GirlsDoPorn Trial Gets Underway and Here's What You Didn't Know

GirlsDoPorn Trial Gets Underway and Here's What You Didn't Know

SAN DIEGO, Calif. — The first week of testimonies in the “GirlsDoPorn Trial,” the sensational courtroom drama currently taking place in San Diego where 22 unnamed models are suing the owners of GirlsDoPorn for fraud over content the models shot under contract, wrapped up with a few surprises.

The anonymous Jane Does are numbered 1-22. Jane Doe 1, it was revealed this week, is a law school graduate who organized the other models into filing their complaint.

The models allege that their contracts with GirlsDoPorn are null because the company misled them. They allege the producers told them the videos would not be distributed online, and that they were exclusively shot for DVDs to be sold in overseas markets. They also allege that their personal information was shared with the website Porn Wikileaks.

Porn Wikileaks is a still-functioning website that originated around 2010-2011, coinciding with the heyday of Julian Assange’s political documents depository Wikileaks. Porn Wikileaks reportedly built its database from a security breach at Adult Industry Medical (AIM), the talent testing facility that preceded Free Speech Coalition's current PASS system.

The site has been repeatedly linked to disgruntled former performer Donny Long, a Florida boat mechanic who has become a pariah in the industry. The site — not to be confused with the similarly named The Real Porn Wikileaks, an adult industry gossip site — includes a subforum titled “Whore Hunting” where “hobbyists” and alleged stalkers freely share personal information about adult performers and their families.

The connection between GirlsDoPorn and Porn Wikileaks was an integral “part of the business model,” alleged Ed Chapin of Sanford Heisler Sharp, the models’ attorney, during his opening statement on Tuesday.

According to Chapin, leaking the models’ names and personal information was part of GirlsDoPorn’s marketing strategy to drive traffic into their paysite.

Chapin revealed that Jane Doe 1 turned the tables when she used the leaked information on Porn Wikileaks to track down several of the other models and build evidence of a fraudulent pattern.

Jane Doe 1, Chapin said, used Porn Wikileaks “as a phone book” and she found evidence of “a scheme dating back to 2009.”

Chapin explained that Jane Doe 1 has applied her skills to this trial and, though she has passed the bar, she does not intend to practice law because of stigma against people who “did porn.”

The first witness for the plaintiffs, Amberlyn Clark, testified on Tuesday that the defendants had paid her “hundreds of dollars” to deceive prospective models by posing as a former model who was happy with the company and to assure them that their videos would never be posted online.

BLL Media Inc., GirlsDoPorn parent company, has stuck to the basic message that the models signed a contract relinquishing all rights to the material to them to be distributed however they saw fit “throughout the world in perpetuity, without limitations.”

Panakos Law’s Aaron Sadock, representing BLL Media, pointed out that Jane Doe 1 had studied two semesters of contract law by the time she signed her contract and appeared in a video.

According to Sadock, the broad contract is written precisely “to ensure that someone doesn’t file a lawsuit like this.”

“A lot of money is spent in recruiting someone like Jane Doe 1,” Sadock told the court. Several of the models learned about GirlsDoPorn via Craigslist ads.

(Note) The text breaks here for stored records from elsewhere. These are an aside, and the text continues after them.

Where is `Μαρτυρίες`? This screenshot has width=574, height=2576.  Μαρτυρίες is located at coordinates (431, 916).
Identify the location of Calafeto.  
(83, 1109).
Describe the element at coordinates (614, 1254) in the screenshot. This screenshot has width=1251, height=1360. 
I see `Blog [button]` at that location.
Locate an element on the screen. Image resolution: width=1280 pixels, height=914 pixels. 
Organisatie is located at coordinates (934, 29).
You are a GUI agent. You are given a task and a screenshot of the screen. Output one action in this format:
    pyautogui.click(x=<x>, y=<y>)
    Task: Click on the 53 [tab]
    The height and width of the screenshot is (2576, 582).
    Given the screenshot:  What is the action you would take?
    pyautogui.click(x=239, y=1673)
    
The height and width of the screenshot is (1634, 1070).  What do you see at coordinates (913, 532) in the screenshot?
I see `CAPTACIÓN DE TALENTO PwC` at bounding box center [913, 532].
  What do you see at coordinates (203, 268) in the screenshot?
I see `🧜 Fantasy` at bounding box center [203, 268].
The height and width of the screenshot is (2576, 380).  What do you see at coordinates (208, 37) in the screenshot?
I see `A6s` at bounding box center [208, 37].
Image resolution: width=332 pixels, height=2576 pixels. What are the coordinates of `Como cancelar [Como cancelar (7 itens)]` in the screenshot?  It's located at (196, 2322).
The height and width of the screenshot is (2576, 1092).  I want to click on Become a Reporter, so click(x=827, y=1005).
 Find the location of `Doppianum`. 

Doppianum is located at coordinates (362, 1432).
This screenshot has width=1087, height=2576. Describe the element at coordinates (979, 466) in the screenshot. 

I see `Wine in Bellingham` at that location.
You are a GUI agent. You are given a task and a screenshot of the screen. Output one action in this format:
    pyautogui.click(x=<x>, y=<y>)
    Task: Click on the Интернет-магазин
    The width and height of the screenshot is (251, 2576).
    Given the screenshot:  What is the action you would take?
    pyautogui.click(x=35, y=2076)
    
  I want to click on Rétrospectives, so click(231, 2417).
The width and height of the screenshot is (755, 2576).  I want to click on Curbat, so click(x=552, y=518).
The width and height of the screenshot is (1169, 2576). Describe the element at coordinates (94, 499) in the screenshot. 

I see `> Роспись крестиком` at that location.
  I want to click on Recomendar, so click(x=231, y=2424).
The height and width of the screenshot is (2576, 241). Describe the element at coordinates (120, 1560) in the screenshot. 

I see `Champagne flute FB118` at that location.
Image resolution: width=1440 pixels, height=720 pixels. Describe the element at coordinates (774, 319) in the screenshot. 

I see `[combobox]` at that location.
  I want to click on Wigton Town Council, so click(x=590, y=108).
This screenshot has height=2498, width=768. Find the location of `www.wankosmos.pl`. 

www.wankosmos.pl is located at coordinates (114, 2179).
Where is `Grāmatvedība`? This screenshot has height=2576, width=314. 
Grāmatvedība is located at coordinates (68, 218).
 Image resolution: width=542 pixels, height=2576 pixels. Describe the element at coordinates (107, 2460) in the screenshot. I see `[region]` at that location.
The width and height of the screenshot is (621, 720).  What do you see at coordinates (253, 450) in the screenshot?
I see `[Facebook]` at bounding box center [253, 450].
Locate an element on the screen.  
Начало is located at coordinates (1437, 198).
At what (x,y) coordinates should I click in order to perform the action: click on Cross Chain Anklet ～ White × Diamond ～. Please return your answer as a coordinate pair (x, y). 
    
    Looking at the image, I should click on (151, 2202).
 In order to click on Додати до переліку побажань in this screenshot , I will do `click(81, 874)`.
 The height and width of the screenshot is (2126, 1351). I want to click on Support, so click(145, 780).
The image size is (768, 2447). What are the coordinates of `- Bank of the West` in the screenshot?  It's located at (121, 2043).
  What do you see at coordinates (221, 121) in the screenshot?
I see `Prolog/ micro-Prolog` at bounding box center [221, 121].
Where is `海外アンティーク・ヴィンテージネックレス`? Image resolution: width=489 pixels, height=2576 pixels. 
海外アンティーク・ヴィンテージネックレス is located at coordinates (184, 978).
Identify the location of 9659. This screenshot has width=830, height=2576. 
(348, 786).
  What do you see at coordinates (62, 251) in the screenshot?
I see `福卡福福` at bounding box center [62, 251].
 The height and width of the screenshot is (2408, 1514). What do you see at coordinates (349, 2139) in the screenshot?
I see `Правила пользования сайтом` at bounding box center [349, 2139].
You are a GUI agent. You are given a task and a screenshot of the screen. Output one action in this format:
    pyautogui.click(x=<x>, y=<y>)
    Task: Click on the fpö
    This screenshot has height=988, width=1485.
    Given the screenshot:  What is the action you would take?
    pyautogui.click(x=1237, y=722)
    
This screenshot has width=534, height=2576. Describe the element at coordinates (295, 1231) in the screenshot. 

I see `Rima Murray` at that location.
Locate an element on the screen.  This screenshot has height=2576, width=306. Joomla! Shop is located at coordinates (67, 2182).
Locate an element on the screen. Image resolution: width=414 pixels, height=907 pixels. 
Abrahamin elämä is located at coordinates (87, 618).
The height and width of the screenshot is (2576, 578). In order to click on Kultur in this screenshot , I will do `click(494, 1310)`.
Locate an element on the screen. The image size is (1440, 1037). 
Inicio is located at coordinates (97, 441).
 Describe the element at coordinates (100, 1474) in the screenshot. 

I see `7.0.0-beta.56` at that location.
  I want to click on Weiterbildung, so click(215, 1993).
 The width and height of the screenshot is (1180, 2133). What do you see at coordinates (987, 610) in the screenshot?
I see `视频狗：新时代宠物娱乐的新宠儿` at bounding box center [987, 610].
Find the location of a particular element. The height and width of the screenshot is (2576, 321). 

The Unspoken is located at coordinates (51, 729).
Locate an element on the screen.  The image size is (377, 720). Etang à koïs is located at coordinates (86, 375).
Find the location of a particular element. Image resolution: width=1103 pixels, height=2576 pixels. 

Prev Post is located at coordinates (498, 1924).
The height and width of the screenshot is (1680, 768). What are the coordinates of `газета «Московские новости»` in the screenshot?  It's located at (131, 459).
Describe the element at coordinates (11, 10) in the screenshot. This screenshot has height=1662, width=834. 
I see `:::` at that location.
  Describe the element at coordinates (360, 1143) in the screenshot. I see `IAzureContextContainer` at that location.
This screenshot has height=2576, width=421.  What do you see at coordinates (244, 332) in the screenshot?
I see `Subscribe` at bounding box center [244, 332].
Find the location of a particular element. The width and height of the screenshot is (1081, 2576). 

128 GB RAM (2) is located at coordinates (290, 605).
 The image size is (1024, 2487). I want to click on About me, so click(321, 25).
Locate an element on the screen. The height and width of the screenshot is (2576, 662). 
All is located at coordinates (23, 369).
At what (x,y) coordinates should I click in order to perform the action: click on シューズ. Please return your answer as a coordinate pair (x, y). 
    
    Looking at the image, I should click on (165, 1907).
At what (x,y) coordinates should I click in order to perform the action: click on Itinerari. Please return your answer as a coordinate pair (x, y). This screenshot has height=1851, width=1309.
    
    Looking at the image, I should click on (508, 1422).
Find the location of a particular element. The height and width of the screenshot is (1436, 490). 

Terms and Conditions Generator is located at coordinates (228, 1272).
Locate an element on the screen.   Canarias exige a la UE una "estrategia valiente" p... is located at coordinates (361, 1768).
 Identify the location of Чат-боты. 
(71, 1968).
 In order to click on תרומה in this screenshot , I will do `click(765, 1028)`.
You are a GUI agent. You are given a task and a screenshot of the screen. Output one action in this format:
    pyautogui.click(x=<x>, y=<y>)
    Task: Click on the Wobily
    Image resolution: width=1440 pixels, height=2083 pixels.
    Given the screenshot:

As for the alleged connection between GirlsDoPorn and Porn Wikileaks, Sadock claimed that GirlsDoPorn’s business model was to protect, not leak, the victims’ identities and that any number of “internet trolls” could have been responsible.

Alleging that “trolls are a problem for everyone in the industry,” Sadock implied that anyone watching the widely distributed content could have outed the models.

The civil trial will continue in San Diego before Superior Court Judge Kevin Enright.